There was a tow truck on the scene, doing nothing. And then one of those HUGE super-sized, big-enough-for-a-family-of-ten-to-live-in, truck/jeep/van thingies started driving the wrong way on a one-way street, forcing the long procession of cars going the right way, to suddenly reverse and attempt to back down the street. Pissed as they all were, none of them were prepared to take on the I-mean-business-do-not-mess-with-me, mean machine on wheels. And who could blame them?
Don’t ask. Bad weather always brings out the worst in everyone. Especially drivers. Especially bad drivers.
And there I was, just trying to get to the flipping grocery store. Walking on the sidewalks was impossible. They were a mess. And you took your life in your hands walking on the road, because of all the cars going in various directions. But what choice did I have?
It is three and a half relatively short blocks from where I live to Whole Foods. But by the time I got there, I was completely exhausted; and out of breath.
Neither my friend, or I, had eaten lunch, so we had a panini and a cappuccino before we hit the grocery store. Which was a total ZOO. People everywhere. Carts everywhere. Facing every direction. Taking up all the room in the aisles. It was worse than the scene I’d just left on the street.
“Patience is a virtue”, I kept telling myself.
They say when you’re really stressed, it’s good to make a list of what you’re grateful for. Even if it’s just one thing. I know there’s an awful lot for me to be grateful for. And usually I have no problem with this exercise. But at that moment, well, what can I say? Nothing jumped out at me.
Although I was very grateful when I finally got home.
Even if I was too tired to make the damn soup. I’ll make it in the morning, instead. Here’s hoping I still want it. So, do you want to know how my mother made her soup? It’s actually really easy:
Cut a chicken in eight pieces (or ask the butcher to do it, which is what I do). Wash them, and put them in a large pot. My mother always removed the skin, except for the wings and drumsticks. It’s a matter of taste. We don’t like the soup when it’s too greasy from the fat under the skin. Cover with water. Add a half a green pepper, two or three stalks of celery (washed and cut in thirds), one onion (peeled and cut in half), two or three parsnips (peeled and cut in half), two or three large carrots (peeled and cut in half). Add salt and pepper to taste.
Bring to a boil, constantly skimming off the white foam that accumulates at the top. Once it’s boiling, and all the foam’s gone, reduce the heat to low and simmer the soup for about two hours. About 20 – 30 minutes before the soup is finished cooking, add a small bunch of fresh dill. And check to see if it needs more salt or pepper.

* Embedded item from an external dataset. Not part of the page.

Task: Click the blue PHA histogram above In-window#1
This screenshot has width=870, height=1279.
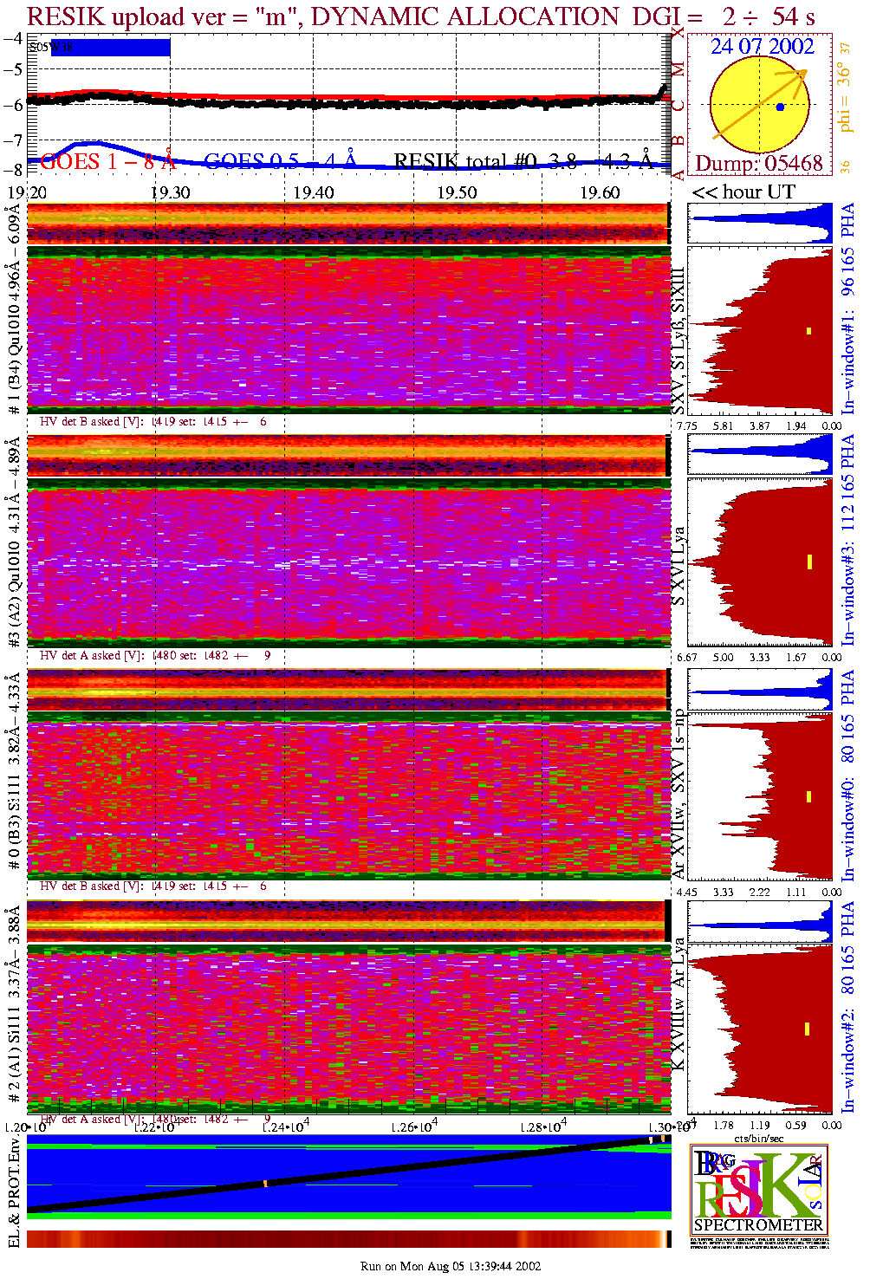Action: click(x=759, y=224)
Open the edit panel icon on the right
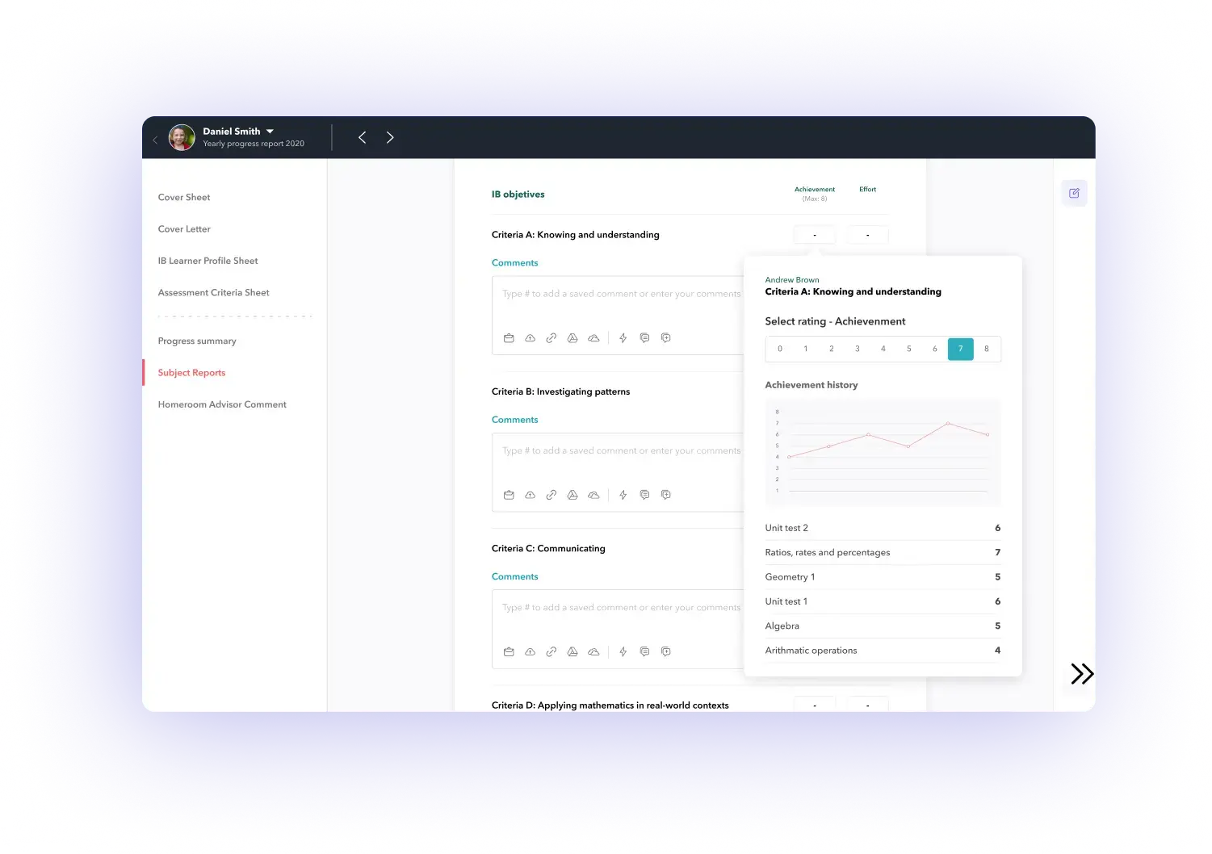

Some people make matzoh balls for the soup. I don’t. I find them tasteless. Like mushy styrofoam. Some people boil rice and dump that in. I prefer it the way my mother always served it. With fine egg noodles, which she always made separately and added to each, individual serving. We also always discarded the green pepper, the onion and the dill before serving, but left the carrots and parsnips. It’s all a matter of personal taste.
Let me know if you make it; and if you like it. And remember: “There’s no such thing as too much chicken soup. Unless you’re a chicken”.